Pabellón criollo (/es-419/) is a traditional Venezuelan dish that is considered the national dish. It mixes elements from the three different cultures that intermixed during Spanish colonial times: Native Americans, Spanish and Africans. It is a plate of rice, shredded beef in stew and stewed black beans. In 2019, the Venezuelan government declared pabellón to be intangible heritage.

==Variants==
Common additions include tajadas (fried plantain slices) or a fried egg, and both of these variants have acquired slang names.
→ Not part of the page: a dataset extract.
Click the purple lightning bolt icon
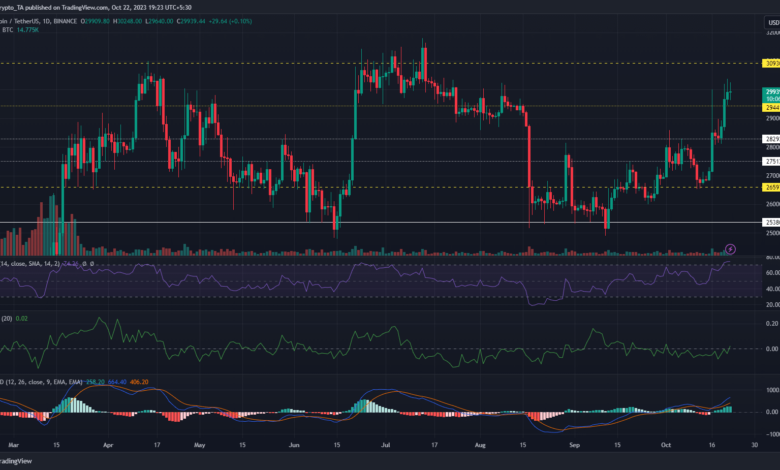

A pabellón con barandas (baranda is Spanish for guard rail) is served with tajadas because the long plantain slices placed on the sides are humorously considered to be keeping the food from falling off from the plate. A pabellón a caballo means with a fried egg on top, as though the egg were "riding" the dish ("a caballo" is Spanish for "on horseback"). Besides these two main variants, people also add other things to the dish such as granulated sugar on the beans, Queso Palmita over the beans or hot sauce over the meat.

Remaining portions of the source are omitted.